Compare views of Earth’s shining ionosphere: the Apollo 16 photo taken in 1972 is at left, and an image from NASA’s GOLD data visualization is at right. The perspectives differ slightly because while the Apollo photo was taken from the Moon’s surface, GOLD images Earth’s ionosphere from geostationary orbit.
Credits: Apollo image: G. Carruthers (NRL) et al./Far UV Camera/NASA/Apollo 16; GOLD image: NASA/GOLD/Scientific Visualization Studio/Tom Bridgman/Joy Ng
Download this visualization in HD formats from NASA Goddard’s Scientific Visualization Studio

In 1972, Apollo 16 astronauts John Young and Charles Duke stood on the Moon and looked back at Earth. From the lunar surface, they took a picture of Earth like none before: the first view of our planet in far ultraviolet light.
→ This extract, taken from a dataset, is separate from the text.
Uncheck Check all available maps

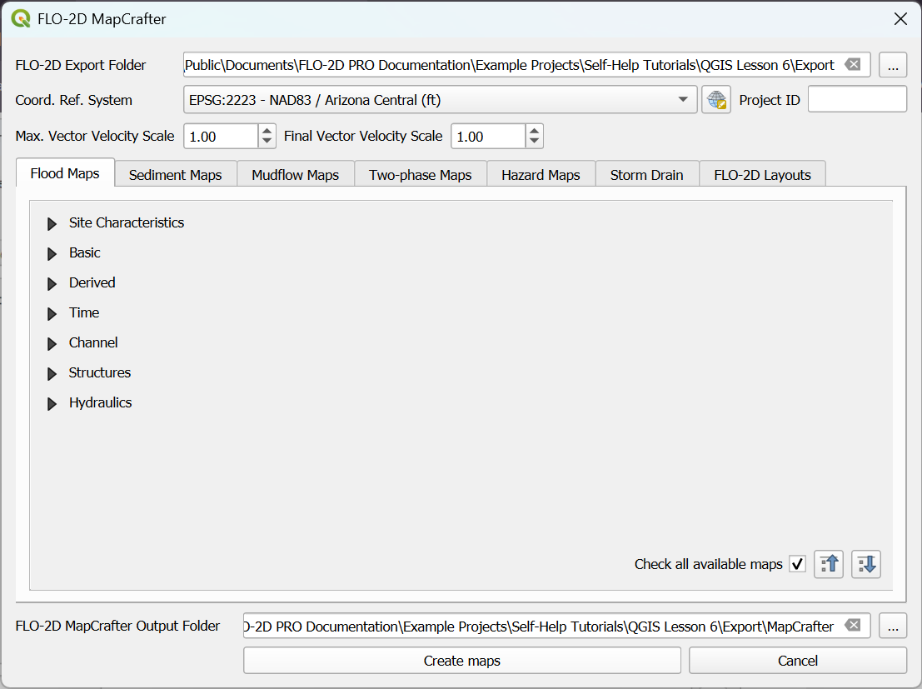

This picture highlights Earth’s ionosphere, a region of the upper atmosphere that is mostly invisible to our eyes — aside from aurora or airglow, if you’re in the right place at the right time —  but shines in ultraviolet, or UV, wavelengths of light. Named for the electrically charged ions that move about freely there, the ionosphere absorbs UV light from the Sun and re-emits it to space. The effect can be seen in this UV image. The Sun-facing side of Earth is bright. The rest of the planet, which is not receiving UV light from the Sun, remains dark, shrouded in night.

Attentive observers may notice three strips of UV emission that extend onto Earth’s night side. The two strips just above and below the equator are known as the Appleton Anomaly. They mark where Earth’s magnetic field interacts with the upper ionosphere to trigger dense fountains of uprising plasma. The southernmost strip is UV light from the aurora australis, or the Southern Lights.

Launched in 2018, NASA’s GOLD mission — short for Global-scale Observations of the Limb and Disk — is now one of our key tools for ionosphere observations, providing the first day-to-day weather measurements of the region. By measuring far UV light, GOLD tracks changes in the ionosphere’s ever-changing temperature, density and composition — enabling scientists to piece together the forces that shape conditions in a part of the atmosphere critical to many Earth-orbiting satellites and everyday technology, including the successful transmission of radio signals and GPS.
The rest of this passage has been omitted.